Uber travaille étroitement avec Amazon pour améliorer, en temps réel, la gestion de ses millions de courses quotidiennes. Le géant du VTC mise notamment sur les puces Graviton4 et Trainium3 d'AWS.

La puce Graviton4 d'AWS, l'un des fondements des progrès technologiques d'Uber. © AWS
La puce Graviton4 d'AWS, l'un des fondements des progrès technologiques d'Uber. © AWS

Chaque tap sur l'appli Uber déclenche en coulisses une avalanche de calculs algorithmiques traités en quelques millisecondes, et ce à l'échelle planétaire.
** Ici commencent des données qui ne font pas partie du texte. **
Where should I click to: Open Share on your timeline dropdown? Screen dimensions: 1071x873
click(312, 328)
Pour tenir cette cadence infernale sans jamais flancher, le leader mondial du covoiturage et de la livraison à la demande renforce son infrastructure sur Amazon Web Services, la branche IA et cloud du poids lourd mondial du e-commerce, en misant sur la puce Graviton4. Uber expérimente aussi Trainium3, la puce d'entraînement IA d'Amazon, pour des prédictions encore plus précises.

Uber s'appuie sur la puce Graviton4 d'AWS pour ne jamais rater un pic de demande

Chaque fois que vous ouvrez Uber, l'application a moins d'une seconde pour répondre à trois questions : quel chauffeur envoyer, par quel chemin, et dans combien de temps ? Cela paraît simple en apparence, sauf que cette opération se répète simultanément pour des millions d'utilisateurs à travers le monde, en permanence, et sans droit à l'erreur lors des pics de demande.
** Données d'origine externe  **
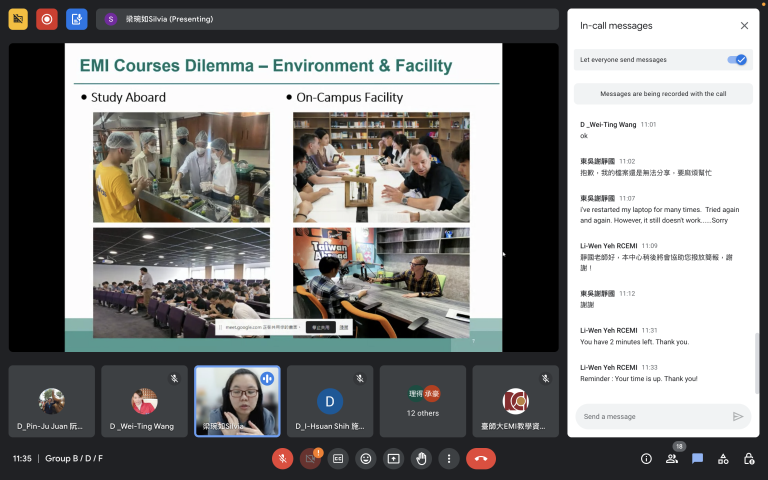
Task: Toggle the chat messages panel icon
Action: [x=698, y=459]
C'est là qu'entrent en jeu les Trip Serving Zones, autrement dit, les serveurs chargés de traiter en temps réel chaque opération de la plateforme, qu'il s'agisse de la localisation, de la disponibilité des chauffeurs, ou du calcul des trajets. En confiant davantage de ces opérations aux puces Graviton4, conçues sur mesure par Amazon pour ce type de calculs intensifs, Uber gagne en réactivité, réduit sa consommation d'énergie et tient la charge sans broncher, même aux heures les plus chargées.

Kamran Zargahi, vice-président de l'ingénierie chez Uber, explique qu'« Uber opère à une échelle où chaque milliseconde compte. » En clair, transférer davantage de calculs vers AWS permet à l'entreprise de s'adapter instantanément aux hausses soudaines de trafic, sans que l'utilisateur ne remarque quoi que ce soit. « Le transfert d'une plus grande partie des charges de travail liées à la gestion des trajets vers AWS nous offre la flexibilité nécessaire pour mettre en relation plus rapidement les passagers et les chauffeurs et gérer les pics de demande de livraison sans interruption », formule-t-il.

© AWS / Uber
© AWS / Uber

L'intelligence artificielle d'Uber passe à un niveau supérieur avec Trainium3

En parallèle, Uber expérimente AWS Trainium3, la puce conçue par Amazon non pas pour faire tourner des applications, mais pour apprendre, c'est-à-dire entraîner des modèles d'IA à partir de quantités massives de données. En l'occurrence, les algorithmes analysent les données de millions et de millions de courses et de livraisons, qui servent à affiner trois capacités essentielles de l'appli : mieux choisir le chauffeur le plus adapté, afficher des temps d'arrivée plus précis, et proposer les meilleures options de livraison.

Plus les modèles d'IA d'Uber sont nourris de données, plus leurs prédictions s'affinent (ETA fiables, mises en relation optimisées, suggestions personnalisées). Trainium3 offre la puissance nécessaire pour entraîner ces algorithmes à grande échelle, avec une efficacité économique compatible avec les volumes astronomiques traités quotidiennement par la plateforme.

« En commençant à tester certains de nos modèles d'IA sur Trainium, nous mettons en place une base technologique qui rendra chaque expérience Uber plus intelligente », explique Kamran Zargahi. Rich Geraffo, vice-président et directeur général d'AWS pour l'Amérique du Nord, affirme qu'Uber est selon lui « l'une des applications temps réel les plus exigeantes au monde ». Deux déclarations qui, mises bout à bout, montrent mine de rien que le partenariat entre Uber et AWS est solide, et voué à perdurer.